[Dataset entries]
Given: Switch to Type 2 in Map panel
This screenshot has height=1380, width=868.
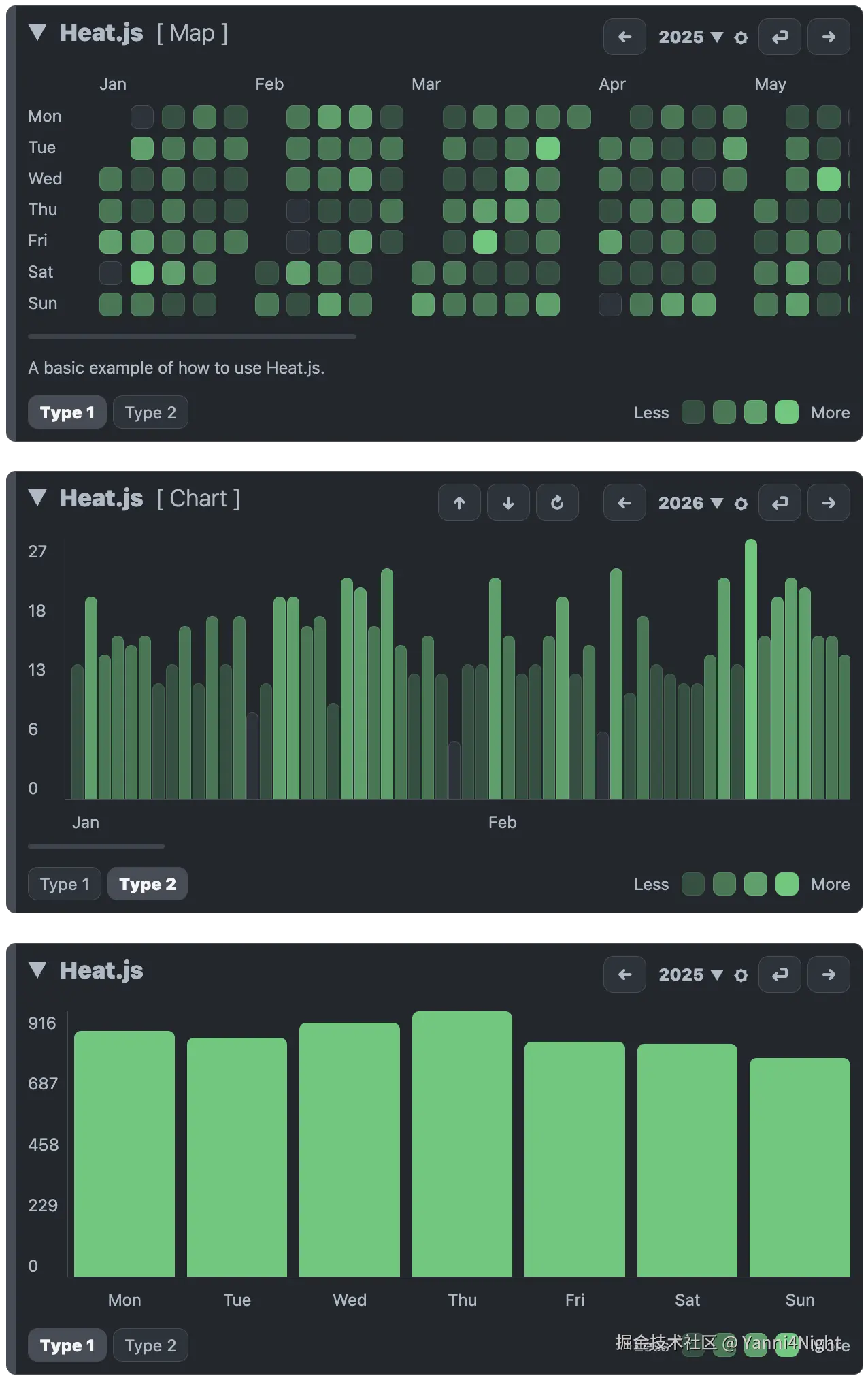Looking at the screenshot, I should 150,412.
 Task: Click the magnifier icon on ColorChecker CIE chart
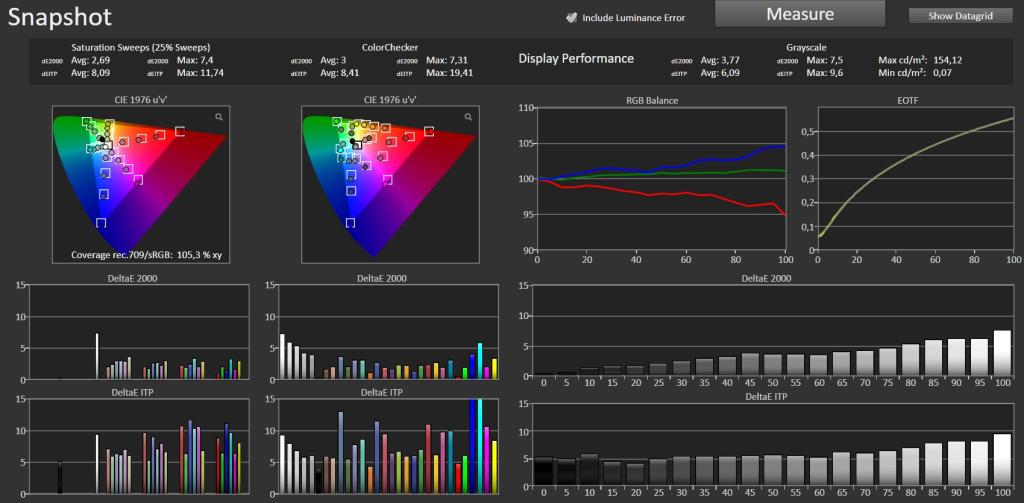468,117
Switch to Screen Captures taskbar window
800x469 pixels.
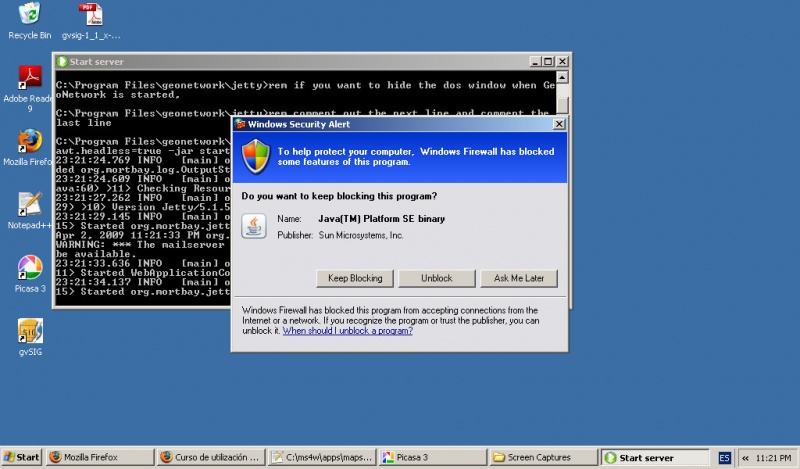[540, 457]
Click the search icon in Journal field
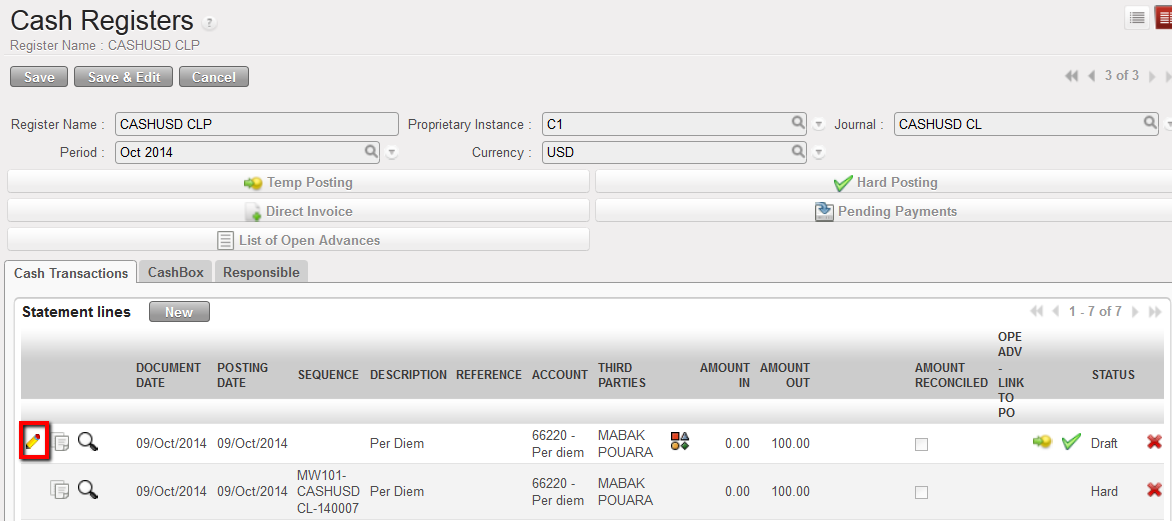1172x521 pixels. click(x=1151, y=123)
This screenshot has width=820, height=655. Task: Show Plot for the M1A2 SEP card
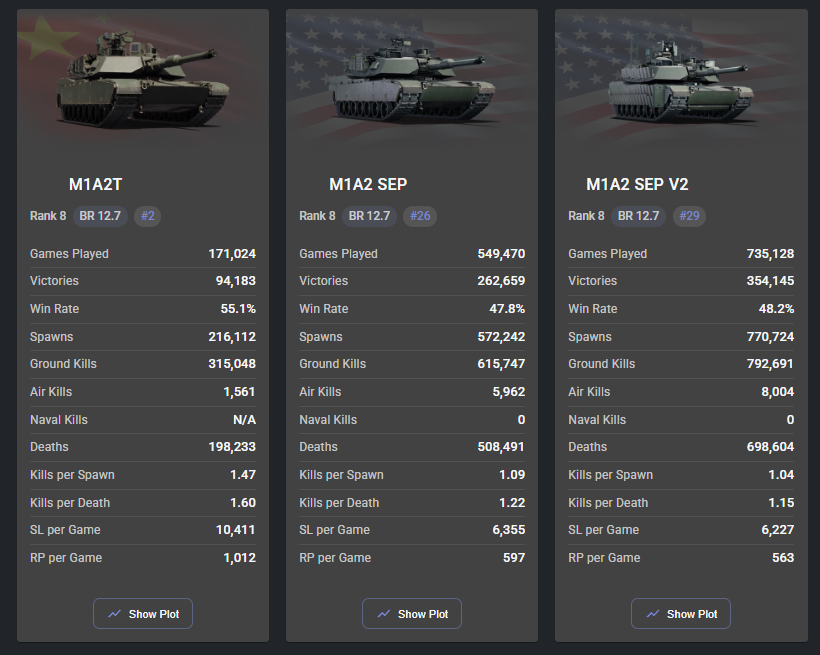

_Instructions for the task_
Copy each line above that contains the string "Switch".

_Task solution_
Given: Switch to Type 2 in Map panel
Switch to Screen Captures taskbar window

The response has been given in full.